Follow the Trace | It’s not even close
Muhammad Ali is without a single modicum of doubt the greatest prizefighter in the history of the sport of boxing.
The legend, who passed away this week at age 74, was voted the Sportsman of the Century and is arguably the greatest sportsman ever across all sports.
While the debate will flourish with the comparisons across sports, there can be no credible contradiction to Ali being the greatest man to have even donned a pair of boxing gloves. We celebrate the life and achievements of this eccentric maestro not just of sport, but of humanity.
I turn my mind back to the recent conversations ignited by unbeaten welterweight kingpin Floyd Mayweather Jr that the man who calls himself ‘Money Mayweather’, and who has the distinction of winning world titles across five divisions, is greater than Ali.
That very thought was outlandish then and should be elevated now to criminal status.
Using typical Google analytics, Mayweather’s claim and those who agreed with him are riding on his 49 and 0 record, compared to Ali’s 56 and 5.
HOW HISTORY IS RECORDED
The genuine concern I have is about the integrity of how history is recorded.
One hundred years from now when some young researchers look at Ali’s record and compare it with Mayweather’s record, they could easily conclude that pound for pound Mayweather was greater than Ali.
How far is that from the truth?
Muhammad Ali was the king of self-promotion. He was not just a boxer, he was an activist, a leader and a hero for the oppressed people of the world.

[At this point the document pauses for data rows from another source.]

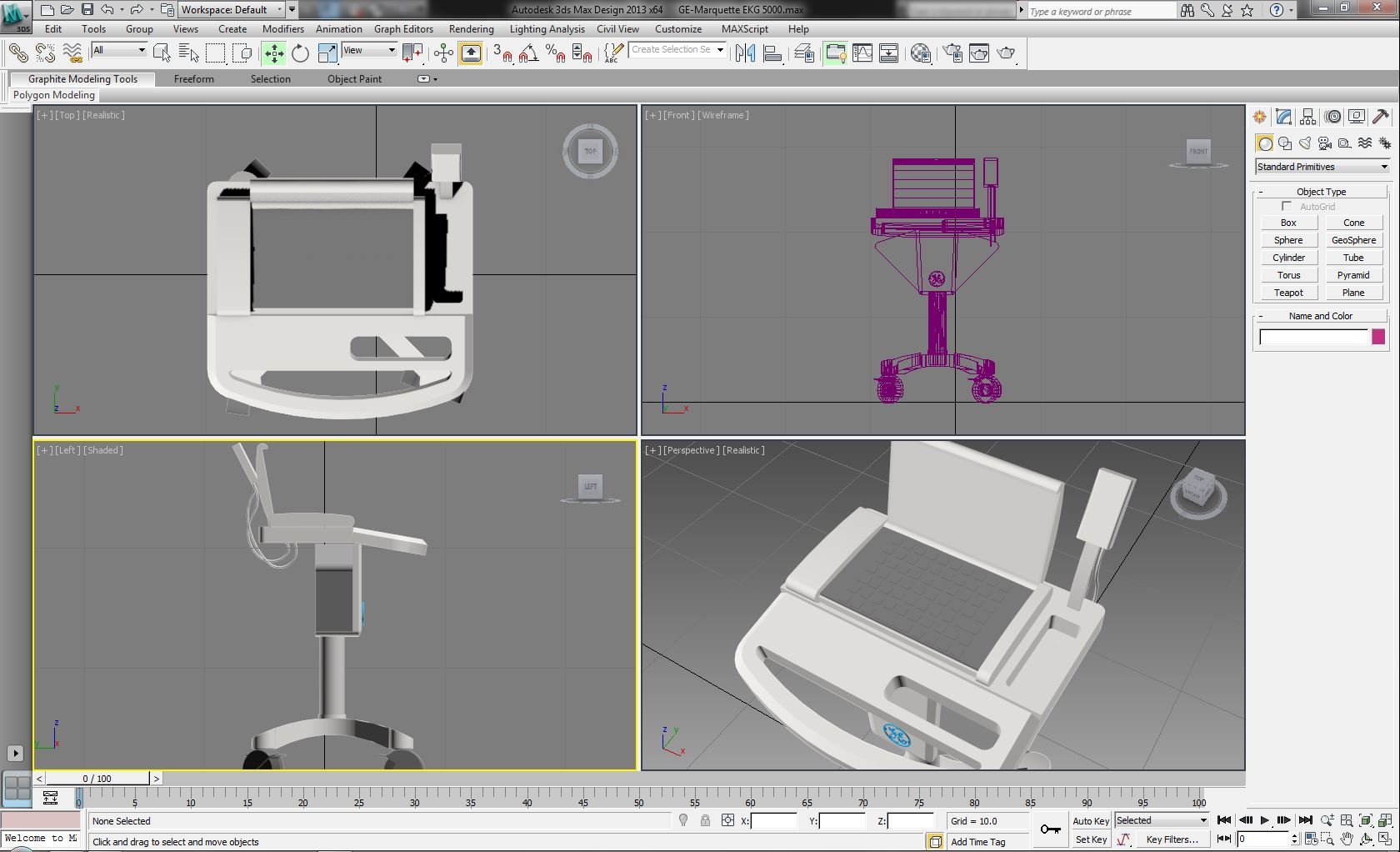This screenshot has width=1400, height=852.
Task: Open the Rendering menu
Action: coord(471,28)
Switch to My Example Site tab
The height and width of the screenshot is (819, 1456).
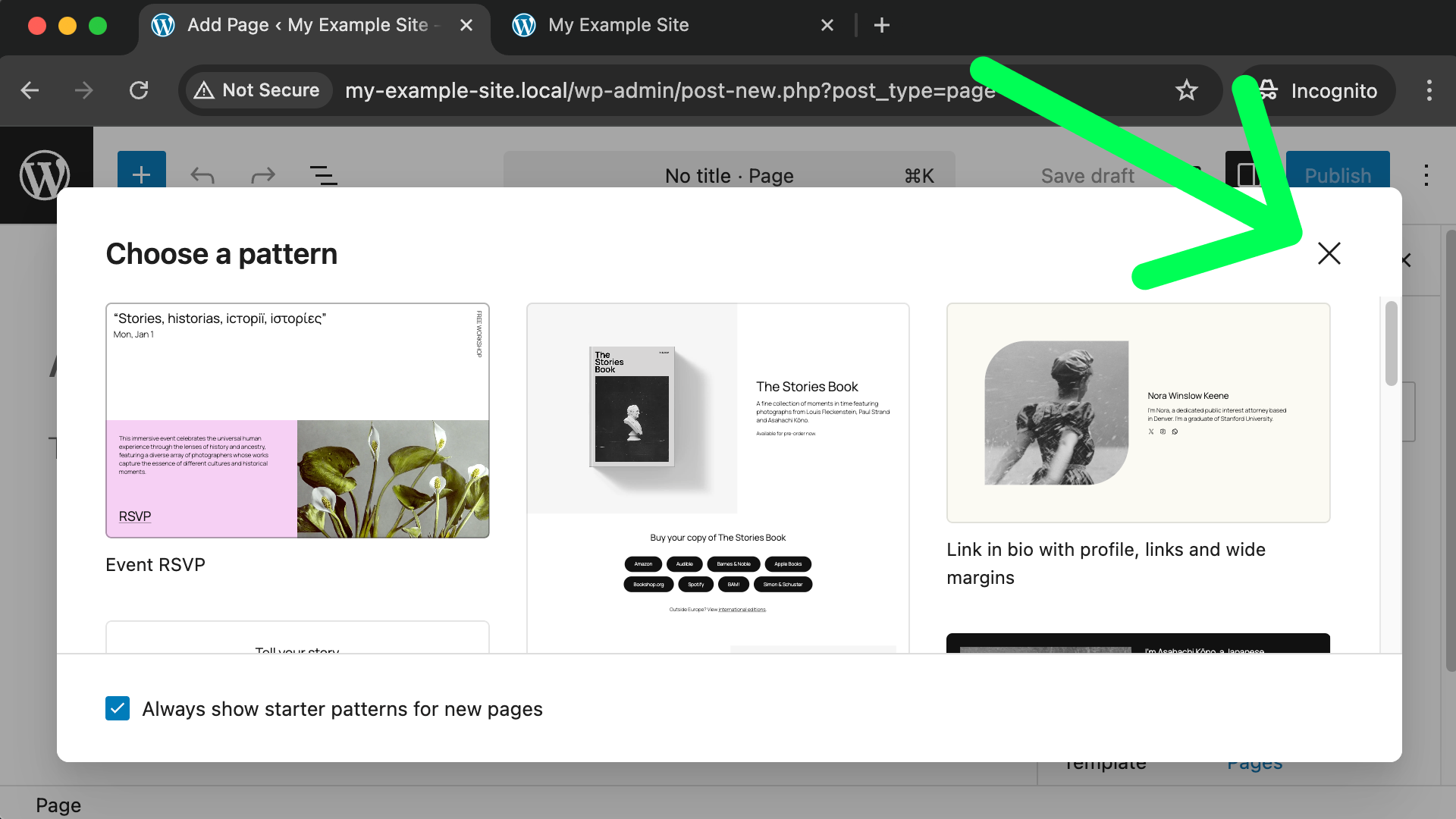tap(618, 25)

Ali lived and fought in a time when the challenges in and out of the ring were many. He not only fought the fighters in the ring, he fought segregation, he fought racism, and he beat them all.
All that aside, it is his skill as a fighter that sets him miles apart. There is no greater entertainer in the boxing than Muhammad Ali, when you look at the magnitude of his achievements and the way he went about his business and the quality of opponents he beat.

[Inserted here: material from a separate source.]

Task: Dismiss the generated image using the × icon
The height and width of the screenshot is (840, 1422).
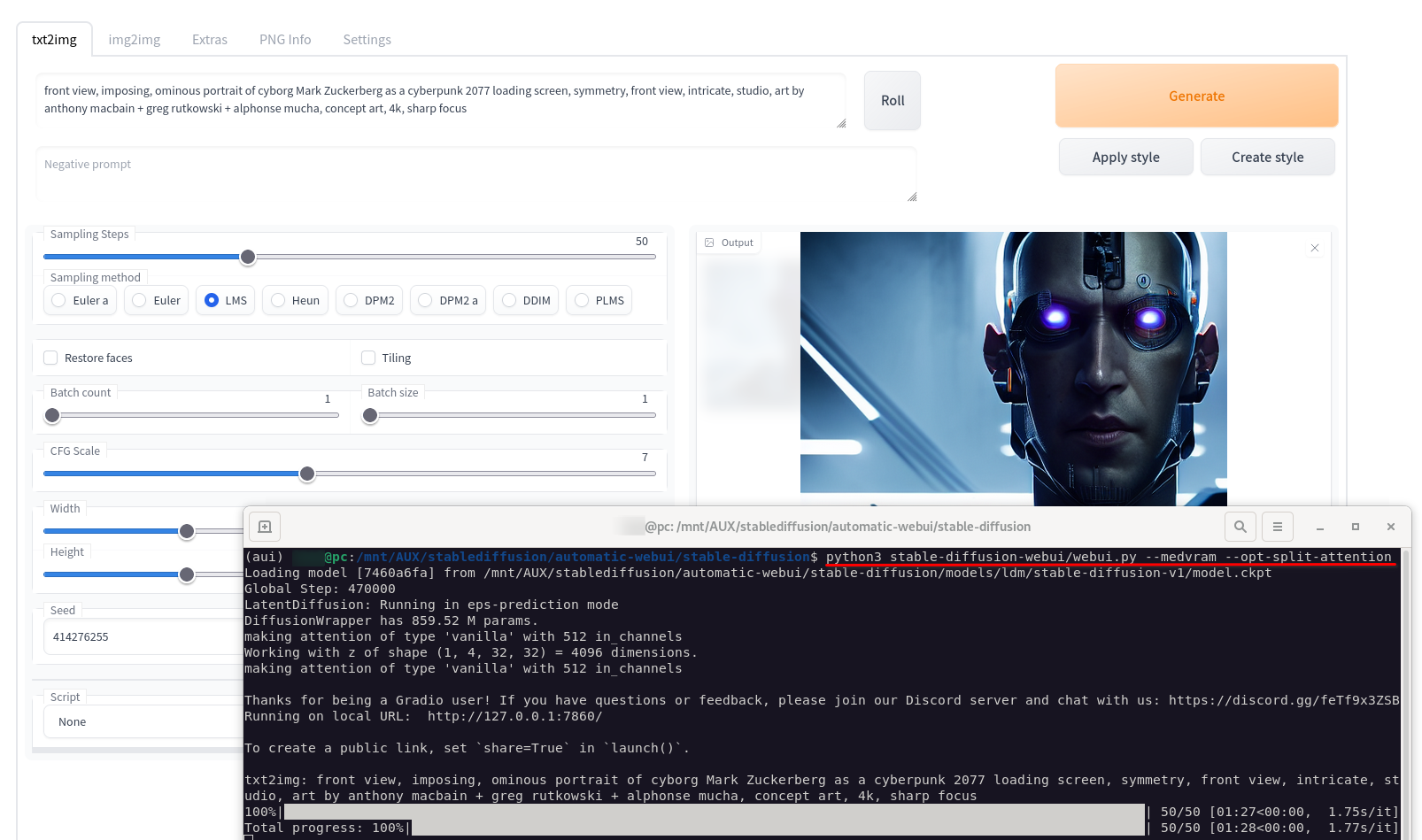Action: [x=1315, y=249]
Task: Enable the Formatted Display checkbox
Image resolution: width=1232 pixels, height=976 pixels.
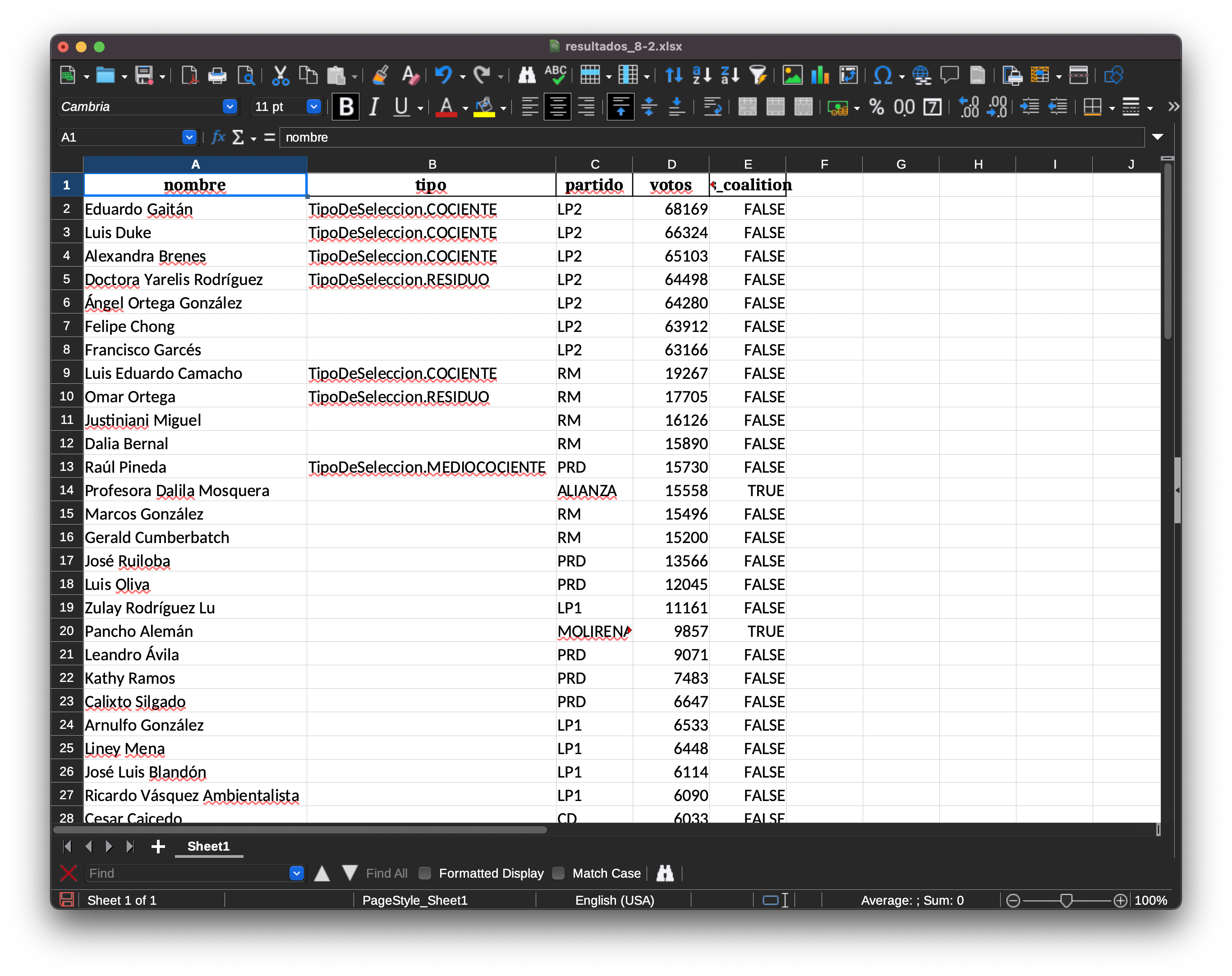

The name, Floyd Mayweather, does not belong in the same conversation with Muhammad Ali.
This, of course, has nothing to do with the romanticising of an era. For the record, when Ali won his Olympic gold medal as an 18-year-old in 1960 and won the first of his three heavyweight titles by beating the then unbeatable Sony Liston in 1964, I was not even born. From what I saw on film of the great man in his prime, I am convinced there was none greater.
What sets Muhammad Ali apart was the way he fought. In his words, he floated like a butterfly and he stung like a bee, he was grace personified in the boxing ring. In addition to his style and flair, he had the heart of the true champion he was.
The fact that he transcended the sport of boxing to become a worldwide celebrity is just a by-product of his boxing greatness.
As we celebrate the life of this genius, I hope the debate will now end forever.
It is not even close, Muhammad Ali is indeed THE GREATEST.